An example application in GraphLab

Completed

In this unit, we explore the abstraction of GraphLab by walking through the PageRank example. The PageRank algorithm is a well-known technique invented by Google to rank the importance of website pages returned by the search engine. Using the assumption that more important websites are likely to receive more links from other important websites, it determines the importance of a page by counting the number and quality of links pointed to that page.

PageRank has various implementations, but its idea can be demonstrated with the following equation:

$$R[i] = 0.15 + \sum_{j \in Nbr(i)}{w_{ji}} \times R[j]$$

$R[i]$ represents the PageRank value of page $i$. $Nbr(i)$ is the set of pages pointing to page $i$. And $w_{ji}$ is a weight associated with this link, which is normally defined as the inverse of page $j$'s outdegree.

As you may have noticed, the above equation is recursive, so the PageRank values of different pages may be mutually dependent on each other.
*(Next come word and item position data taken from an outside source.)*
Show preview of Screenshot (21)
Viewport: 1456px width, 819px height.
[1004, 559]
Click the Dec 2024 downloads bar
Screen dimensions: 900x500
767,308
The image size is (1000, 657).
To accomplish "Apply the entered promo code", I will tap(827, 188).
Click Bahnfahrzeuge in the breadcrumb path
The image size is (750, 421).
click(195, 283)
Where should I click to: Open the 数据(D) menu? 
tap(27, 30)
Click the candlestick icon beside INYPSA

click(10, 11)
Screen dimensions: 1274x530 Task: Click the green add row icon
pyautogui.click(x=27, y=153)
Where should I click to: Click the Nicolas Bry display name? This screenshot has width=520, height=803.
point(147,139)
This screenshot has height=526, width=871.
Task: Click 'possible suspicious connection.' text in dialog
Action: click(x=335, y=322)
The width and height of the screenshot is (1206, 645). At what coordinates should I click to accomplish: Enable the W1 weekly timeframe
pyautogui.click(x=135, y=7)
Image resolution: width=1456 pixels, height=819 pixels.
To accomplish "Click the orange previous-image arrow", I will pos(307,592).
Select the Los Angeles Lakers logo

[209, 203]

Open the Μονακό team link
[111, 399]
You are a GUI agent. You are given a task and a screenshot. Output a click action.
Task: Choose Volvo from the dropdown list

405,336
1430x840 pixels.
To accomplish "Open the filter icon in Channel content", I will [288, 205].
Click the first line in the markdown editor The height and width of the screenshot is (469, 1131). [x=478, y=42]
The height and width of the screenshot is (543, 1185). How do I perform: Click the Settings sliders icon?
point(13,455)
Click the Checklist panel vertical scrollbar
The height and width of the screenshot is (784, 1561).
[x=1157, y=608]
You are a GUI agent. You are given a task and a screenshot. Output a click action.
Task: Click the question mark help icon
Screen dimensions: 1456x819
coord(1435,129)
Therefore, the computing process of PageRank often starts with a set of initial values, and each page iteratively applies the above equation to update its value until reaching convergence.

To perform this algorithm with GraphLab, we first map the problem to a graph-based abstraction. For PageRank, this should be intuitive; the vertices of the graph correspond to pages, and edges correspond to links of the pages. We also add a per-vertex parameter, the rank of the page, denoted as $R[i]$. Now that the data is represented in GraphLab, we decompose the operation expressed in the PageRank equation to Gather, Apply, Scatter steps in GraphLab's abstraction:

Algorithm 3

PageRank $(i)$ algorithm on GraphLab, executing on page $i$

  • Gather $(j, i)$ Function:
    • return $w_{ji} \times R[j]$
  • Sum $(a, b)$ Function:
    • return $(a + b)$
  • Apply $(i, \Sigma)$ Function:
    • $R[i] = 0.15 + \Sigma$
  • Scatter $(i, j)$ Function:
    • if $R[i]$ changed, then trigger $j$ to be recomputed (to be made active)

In the Gather phase, page $i$ goes through each of its in-edges and gathers the corresponding values from its neighbors. The gathered values will be accumulated using the Sum function, which simply adds all the in-edge values in this algorithm. Next, page $i$ performs the Apply function to update its PageRank value to the sum of 0.15 and the aggregated result. Finally, it checks if the updated PageRank is different from the previous one, and goes through each out-edge to trigger the recomputation of its neighbors if the PageRank value is changed. PageRank will iteratively run the GAS functions defined above for all active vertices until the values do not change beyond a certain threshold. When there are no more active vertices, the algorithm is said to have converged to the required result.